→ **What you are asked to do**: Rewrite the material below, switching every "GUI agent" to "interface agent" and leaving everything else as it is.

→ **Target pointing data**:

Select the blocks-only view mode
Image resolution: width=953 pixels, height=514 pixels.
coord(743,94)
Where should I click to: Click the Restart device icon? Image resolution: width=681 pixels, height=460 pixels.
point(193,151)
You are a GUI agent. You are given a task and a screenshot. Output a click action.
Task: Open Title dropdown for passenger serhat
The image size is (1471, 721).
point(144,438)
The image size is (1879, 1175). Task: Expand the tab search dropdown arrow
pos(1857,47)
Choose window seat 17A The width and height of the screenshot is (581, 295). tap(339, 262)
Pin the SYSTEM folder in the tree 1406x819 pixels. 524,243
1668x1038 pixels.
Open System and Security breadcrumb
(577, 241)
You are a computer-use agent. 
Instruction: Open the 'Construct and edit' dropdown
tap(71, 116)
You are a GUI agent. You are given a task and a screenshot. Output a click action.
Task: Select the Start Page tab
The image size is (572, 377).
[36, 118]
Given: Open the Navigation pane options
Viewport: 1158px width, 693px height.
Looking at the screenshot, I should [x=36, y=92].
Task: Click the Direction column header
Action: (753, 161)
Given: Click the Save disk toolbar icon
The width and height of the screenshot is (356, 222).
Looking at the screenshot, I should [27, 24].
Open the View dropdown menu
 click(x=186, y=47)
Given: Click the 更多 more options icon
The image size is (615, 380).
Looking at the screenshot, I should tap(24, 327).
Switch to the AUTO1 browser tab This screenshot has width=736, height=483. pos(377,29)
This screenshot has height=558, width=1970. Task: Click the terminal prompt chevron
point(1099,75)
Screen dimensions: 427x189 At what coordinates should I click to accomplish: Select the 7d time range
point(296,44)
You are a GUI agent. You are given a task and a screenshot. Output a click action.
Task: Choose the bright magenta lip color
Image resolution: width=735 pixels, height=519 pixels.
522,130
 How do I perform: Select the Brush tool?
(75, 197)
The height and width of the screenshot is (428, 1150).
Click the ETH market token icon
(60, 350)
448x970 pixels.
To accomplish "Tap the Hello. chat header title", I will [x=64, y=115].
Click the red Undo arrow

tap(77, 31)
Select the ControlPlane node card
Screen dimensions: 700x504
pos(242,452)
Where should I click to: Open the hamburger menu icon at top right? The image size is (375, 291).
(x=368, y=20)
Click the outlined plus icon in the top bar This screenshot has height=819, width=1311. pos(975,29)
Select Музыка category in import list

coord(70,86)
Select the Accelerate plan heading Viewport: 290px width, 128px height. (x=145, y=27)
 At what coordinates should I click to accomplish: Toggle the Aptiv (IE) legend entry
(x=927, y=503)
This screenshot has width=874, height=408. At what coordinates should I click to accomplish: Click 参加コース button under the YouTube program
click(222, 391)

→ **Finished answer**:
Select the blocks-only view mode
Image resolution: width=953 pixels, height=514 pixels.
coord(743,94)
Where should I click to: Click the Restart device icon? Image resolution: width=681 pixels, height=460 pixels.
point(193,151)
You are a interface agent. You are given a task and a screenshot. Output a click action.
Task: Open Title dropdown for passenger serhat
The image size is (1471, 721).
point(144,438)
The image size is (1879, 1175). Task: Expand the tab search dropdown arrow
pos(1857,47)
Choose window seat 17A The width and height of the screenshot is (581, 295). tap(339, 262)
Pin the SYSTEM folder in the tree 1406x819 pixels. 524,243
1668x1038 pixels.
Open System and Security breadcrumb
(577, 241)
You are a computer-use agent. 
Instruction: Open the 'Construct and edit' dropdown
tap(71, 116)
You are a interface agent. You are given a task and a screenshot. Output a click action.
Task: Select the Start Page tab
The image size is (572, 377).
[36, 118]
Given: Open the Navigation pane options
Viewport: 1158px width, 693px height.
Looking at the screenshot, I should [x=36, y=92].
Task: Click the Direction column header
Action: (753, 161)
Given: Click the Save disk toolbar icon
The width and height of the screenshot is (356, 222).
Looking at the screenshot, I should [27, 24].
Open the View dropdown menu
 click(x=186, y=47)
Given: Click the 更多 more options icon
The image size is (615, 380).
Looking at the screenshot, I should tap(24, 327).
Switch to the AUTO1 browser tab This screenshot has width=736, height=483. pos(377,29)
This screenshot has height=558, width=1970. Task: Click the terminal prompt chevron
point(1099,75)
Screen dimensions: 427x189 At what coordinates should I click to accomplish: Select the 7d time range
point(296,44)
You are a interface agent. You are given a task and a screenshot. Output a click action.
Task: Choose the bright magenta lip color
Image resolution: width=735 pixels, height=519 pixels.
522,130
 How do I perform: Select the Brush tool?
(75, 197)
The height and width of the screenshot is (428, 1150).
Click the ETH market token icon
(60, 350)
448x970 pixels.
To accomplish "Tap the Hello. chat header title", I will [x=64, y=115].
Click the red Undo arrow

tap(77, 31)
Select the ControlPlane node card
Screen dimensions: 700x504
pos(242,452)
Where should I click to: Open the hamburger menu icon at top right? The image size is (375, 291).
(x=368, y=20)
Click the outlined plus icon in the top bar This screenshot has height=819, width=1311. pos(975,29)
Select Музыка category in import list

coord(70,86)
Select the Accelerate plan heading Viewport: 290px width, 128px height. (x=145, y=27)
 At what coordinates should I click to accomplish: Toggle the Aptiv (IE) legend entry
(x=927, y=503)
This screenshot has width=874, height=408. At what coordinates should I click to accomplish: Click 参加コース button under the YouTube program
click(222, 391)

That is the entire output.